## Input records
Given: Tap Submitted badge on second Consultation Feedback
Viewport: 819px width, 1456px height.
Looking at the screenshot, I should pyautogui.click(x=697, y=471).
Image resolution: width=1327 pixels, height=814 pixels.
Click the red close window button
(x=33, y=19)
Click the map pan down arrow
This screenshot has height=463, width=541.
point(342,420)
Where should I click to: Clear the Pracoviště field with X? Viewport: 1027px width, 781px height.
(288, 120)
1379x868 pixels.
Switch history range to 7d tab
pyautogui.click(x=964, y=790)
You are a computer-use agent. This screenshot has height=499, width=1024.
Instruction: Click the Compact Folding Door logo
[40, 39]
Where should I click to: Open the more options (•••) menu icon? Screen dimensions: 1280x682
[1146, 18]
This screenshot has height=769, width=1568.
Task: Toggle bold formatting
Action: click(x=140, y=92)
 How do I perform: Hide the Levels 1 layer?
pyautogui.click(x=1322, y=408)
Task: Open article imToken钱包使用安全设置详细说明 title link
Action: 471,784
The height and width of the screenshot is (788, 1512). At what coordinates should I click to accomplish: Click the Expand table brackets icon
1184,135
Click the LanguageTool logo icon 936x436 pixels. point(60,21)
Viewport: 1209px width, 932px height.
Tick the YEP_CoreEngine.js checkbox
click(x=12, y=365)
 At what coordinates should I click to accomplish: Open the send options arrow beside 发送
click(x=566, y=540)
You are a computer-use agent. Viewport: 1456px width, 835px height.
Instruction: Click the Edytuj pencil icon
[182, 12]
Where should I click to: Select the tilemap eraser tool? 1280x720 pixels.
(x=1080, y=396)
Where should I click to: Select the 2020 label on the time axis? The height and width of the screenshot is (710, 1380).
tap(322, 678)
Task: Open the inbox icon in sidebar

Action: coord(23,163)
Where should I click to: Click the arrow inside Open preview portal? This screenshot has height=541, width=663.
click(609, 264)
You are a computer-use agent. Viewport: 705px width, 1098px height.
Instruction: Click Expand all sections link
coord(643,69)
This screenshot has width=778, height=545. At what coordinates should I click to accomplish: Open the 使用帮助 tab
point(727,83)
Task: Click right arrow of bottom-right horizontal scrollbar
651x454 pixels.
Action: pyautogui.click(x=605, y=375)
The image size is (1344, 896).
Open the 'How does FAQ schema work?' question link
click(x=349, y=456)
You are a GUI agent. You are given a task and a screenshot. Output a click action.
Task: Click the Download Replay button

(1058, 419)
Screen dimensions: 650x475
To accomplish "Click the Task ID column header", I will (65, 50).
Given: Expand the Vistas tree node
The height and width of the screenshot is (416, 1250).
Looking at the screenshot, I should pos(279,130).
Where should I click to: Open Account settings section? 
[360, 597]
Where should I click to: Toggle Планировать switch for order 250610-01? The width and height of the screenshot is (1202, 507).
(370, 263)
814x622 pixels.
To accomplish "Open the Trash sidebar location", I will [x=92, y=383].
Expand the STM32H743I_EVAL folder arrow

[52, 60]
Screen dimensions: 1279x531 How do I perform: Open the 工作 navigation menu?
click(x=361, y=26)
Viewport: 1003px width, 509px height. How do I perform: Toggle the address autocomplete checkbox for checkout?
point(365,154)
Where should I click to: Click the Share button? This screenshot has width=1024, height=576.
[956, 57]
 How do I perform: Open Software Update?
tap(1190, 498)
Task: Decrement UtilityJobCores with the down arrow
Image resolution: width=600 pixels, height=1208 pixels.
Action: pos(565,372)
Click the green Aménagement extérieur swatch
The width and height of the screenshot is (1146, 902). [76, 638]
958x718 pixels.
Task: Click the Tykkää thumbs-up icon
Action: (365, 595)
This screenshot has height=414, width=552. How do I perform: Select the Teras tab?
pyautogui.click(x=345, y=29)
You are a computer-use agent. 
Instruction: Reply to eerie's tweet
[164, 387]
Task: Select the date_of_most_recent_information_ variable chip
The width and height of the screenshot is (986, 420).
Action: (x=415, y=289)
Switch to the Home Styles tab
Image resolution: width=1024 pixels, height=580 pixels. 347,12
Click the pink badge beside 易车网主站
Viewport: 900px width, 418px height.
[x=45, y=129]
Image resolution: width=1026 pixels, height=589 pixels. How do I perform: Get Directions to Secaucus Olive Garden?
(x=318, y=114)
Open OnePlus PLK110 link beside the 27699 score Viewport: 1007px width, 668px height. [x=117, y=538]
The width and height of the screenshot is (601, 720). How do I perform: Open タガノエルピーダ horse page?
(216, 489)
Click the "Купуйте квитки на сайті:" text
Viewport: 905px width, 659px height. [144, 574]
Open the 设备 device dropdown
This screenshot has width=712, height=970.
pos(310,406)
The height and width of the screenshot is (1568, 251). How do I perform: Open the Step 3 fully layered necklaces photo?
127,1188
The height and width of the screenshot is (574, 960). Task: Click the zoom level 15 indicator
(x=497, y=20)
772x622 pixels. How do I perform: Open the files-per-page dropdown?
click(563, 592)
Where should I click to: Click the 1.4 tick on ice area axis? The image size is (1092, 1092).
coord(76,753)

## Problem description
Would you transcribe all of the data, keeping each line exact?

## Response to this exercise
Given: Tap Submitted badge on second Consultation Feedback
Viewport: 819px width, 1456px height.
Looking at the screenshot, I should pyautogui.click(x=697, y=471).
Image resolution: width=1327 pixels, height=814 pixels.
Click the red close window button
(x=33, y=19)
Click the map pan down arrow
This screenshot has height=463, width=541.
point(342,420)
Where should I click to: Clear the Pracoviště field with X? Viewport: 1027px width, 781px height.
(288, 120)
1379x868 pixels.
Switch history range to 7d tab
pyautogui.click(x=964, y=790)
You are a computer-use agent. This screenshot has height=499, width=1024.
Instruction: Click the Compact Folding Door logo
[40, 39]
Where should I click to: Open the more options (•••) menu icon? Screen dimensions: 1280x682
[1146, 18]
This screenshot has height=769, width=1568.
Task: Toggle bold formatting
Action: click(x=140, y=92)
 How do I perform: Hide the Levels 1 layer?
pyautogui.click(x=1322, y=408)
Task: Open article imToken钱包使用安全设置详细说明 title link
Action: 471,784
The height and width of the screenshot is (788, 1512). At what coordinates should I click to accomplish: Click the Expand table brackets icon
1184,135
Click the LanguageTool logo icon 936x436 pixels. point(60,21)
Viewport: 1209px width, 932px height.
Tick the YEP_CoreEngine.js checkbox
click(x=12, y=365)
 At what coordinates should I click to accomplish: Open the send options arrow beside 发送
click(x=566, y=540)
You are a computer-use agent. Viewport: 1456px width, 835px height.
Instruction: Click the Edytuj pencil icon
[182, 12]
Where should I click to: Select the tilemap eraser tool? 1280x720 pixels.
(x=1080, y=396)
Where should I click to: Select the 2020 label on the time axis? The height and width of the screenshot is (710, 1380).
tap(322, 678)
Task: Open the inbox icon in sidebar

Action: coord(23,163)
Where should I click to: Click the arrow inside Open preview portal? This screenshot has height=541, width=663.
click(609, 264)
You are a computer-use agent. Viewport: 705px width, 1098px height.
Instruction: Click Expand all sections link
coord(643,69)
This screenshot has width=778, height=545. At what coordinates should I click to accomplish: Open the 使用帮助 tab
point(727,83)
Task: Click right arrow of bottom-right horizontal scrollbar
651x454 pixels.
Action: pyautogui.click(x=605, y=375)
The image size is (1344, 896).
Open the 'How does FAQ schema work?' question link
click(x=349, y=456)
You are a GUI agent. You are given a task and a screenshot. Output a click action.
Task: Click the Download Replay button

(1058, 419)
Screen dimensions: 650x475
To accomplish "Click the Task ID column header", I will (65, 50).
Given: Expand the Vistas tree node
The height and width of the screenshot is (416, 1250).
Looking at the screenshot, I should pos(279,130).
Where should I click to: Open Account settings section? 
[360, 597]
Where should I click to: Toggle Планировать switch for order 250610-01? The width and height of the screenshot is (1202, 507).
(370, 263)
814x622 pixels.
To accomplish "Open the Trash sidebar location", I will [x=92, y=383].
Expand the STM32H743I_EVAL folder arrow

[52, 60]
Screen dimensions: 1279x531 How do I perform: Open the 工作 navigation menu?
click(x=361, y=26)
Viewport: 1003px width, 509px height. How do I perform: Toggle the address autocomplete checkbox for checkout?
point(365,154)
Where should I click to: Click the Share button? This screenshot has width=1024, height=576.
[956, 57]
 How do I perform: Open Software Update?
tap(1190, 498)
Task: Decrement UtilityJobCores with the down arrow
Image resolution: width=600 pixels, height=1208 pixels.
Action: pos(565,372)
Click the green Aménagement extérieur swatch
The width and height of the screenshot is (1146, 902). [76, 638]
958x718 pixels.
Task: Click the Tykkää thumbs-up icon
Action: (365, 595)
This screenshot has height=414, width=552. How do I perform: Select the Teras tab?
pyautogui.click(x=345, y=29)
You are a computer-use agent. 
Instruction: Reply to eerie's tweet
[164, 387]
Task: Select the date_of_most_recent_information_ variable chip
The width and height of the screenshot is (986, 420).
Action: (x=415, y=289)
Switch to the Home Styles tab
Image resolution: width=1024 pixels, height=580 pixels. 347,12
Click the pink badge beside 易车网主站
Viewport: 900px width, 418px height.
[x=45, y=129]
Image resolution: width=1026 pixels, height=589 pixels. How do I perform: Get Directions to Secaucus Olive Garden?
(x=318, y=114)
Open OnePlus PLK110 link beside the 27699 score Viewport: 1007px width, 668px height. [x=117, y=538]
The width and height of the screenshot is (601, 720). How do I perform: Open タガノエルピーダ horse page?
(216, 489)
Click the "Купуйте квитки на сайті:" text
Viewport: 905px width, 659px height. [144, 574]
Open the 设备 device dropdown
This screenshot has width=712, height=970.
pos(310,406)
The height and width of the screenshot is (1568, 251). How do I perform: Open the Step 3 fully layered necklaces photo?
127,1188
The height and width of the screenshot is (574, 960). Task: Click the zoom level 15 indicator
(x=497, y=20)
772x622 pixels. How do I perform: Open the files-per-page dropdown?
click(563, 592)
Where should I click to: Click the 1.4 tick on ice area axis? The image size is (1092, 1092).
coord(76,753)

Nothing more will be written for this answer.